> GOAL A: From the Irvine housing post, copy the passage from "Did you see" to "sale for $459,900." word for word.
> GOAL B: According to the Irvine housing post, for what price was the Watermarke property flipped on July 3, 2006?

___ TEXT BLOCK

Did you see the recent CNN article on Irvine, Welcome to subprime's ghost town? How about the post at Calculated Risk on the See-through buildings - reminiscent of the '80s. The Business Week article The Other Orange County about the boom town gone bust? We are becoming the center of attention as the housing bubble deflates because the activities here were largely responsible for inflating it. Are we reaping what we sowed? The rest of the nation seems to think so...
Today's featured property was featured before back in November of 2007. It is back now as REO. Last year it was offered as a short sale for $529,000. Anyone who thought about buying that one will be happy they didn't. Now it is for sale for $459,900.
Don't buy now. Just say no. Don't let your downpayment wash away with the declining market. As Boys II Men say "We'll make the biggest mistake of our lives. Don't do it baby"
Today's featured property is a major comp killer establishing a new low water mark in the Watermarke development. They developers of this property are geniuses. They started a high-end apartment complex just as the bubble was taking off, and being opportunistic, they decided to convert the properties to condos, and they made a fortune off the frenzied buying of the Great Housing Bubble. The property was purchased on May 18, 2005 for $367,500. It was flipped on July 3, 2006 for $435,000 right at the peak. The 2006 purchaser used 100% financing (big surprise,) with a $348,000 first and a $78,000 second. The property went REO on January 23, 2008 for $324,900. It appears as if the loans were originated by IndyMac. It was purchased by Deutsche Bank National Trust Company, and the Federal National Mortgage Association (Fannie Mae.) This is the first property I have seen where Fannie Mae has been on the hook. Fannie Mae is one of the Government Sponsored Entities (GSEs) that makes its money by insuring mortgages to facilitate transactions in the secondary mortgage market. Although the GSEs are explicitly not backed by the Federal Government, investors behave as if they are, and if they keep seeing huge losses like the one today, the Federal Government may step in to rescue these companies. If there is going to be a federal bailout, it will probably be caused by the collapse of one of the GSEs. Did you realize your tax dollars are implicitly backing the secondary mortgage market? They are...

______
___ LISTED ENTRIES

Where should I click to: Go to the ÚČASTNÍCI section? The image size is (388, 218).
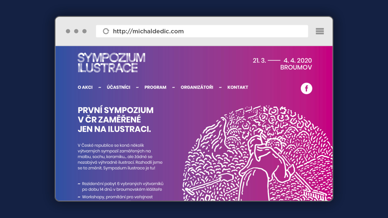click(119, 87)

______
___ LISTED ENTRIES

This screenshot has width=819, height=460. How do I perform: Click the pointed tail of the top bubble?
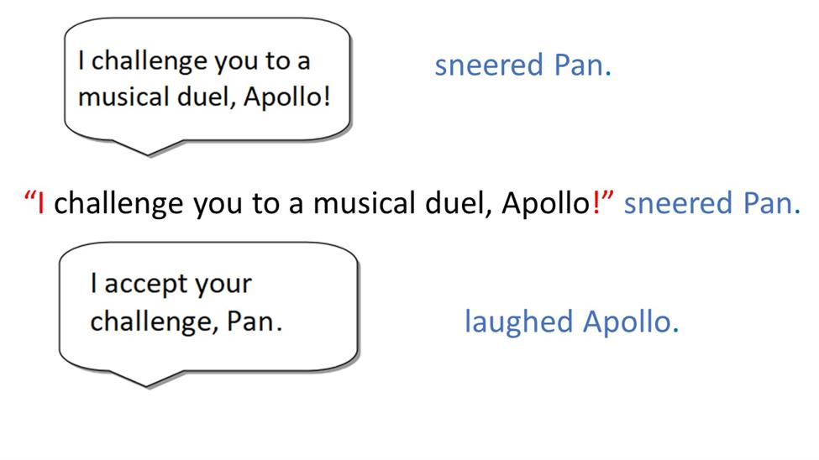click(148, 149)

______

> TASK OUTPUT A:
Did you see the recent CNN article on Irvine, Welcome to subprime's ghost town? How about the post at Calculated Risk on the See-through buildings - reminiscent of the '80s. The Business Week article The Other Orange County about the boom town gone bust? We are becoming the center of attention as the housing bubble deflates because the activities here were largely responsible for inflating it. Are we reaping what we sowed? The rest of the nation seems to think so...
Today's featured property was featured before back in November of 2007. It is back now as REO. Last year it was offered as a short sale for $529,000. Anyone who thought about buying that one will be happy they didn't. Now it is for sale for $459,900.

> TASK OUTPUT B: $435,000.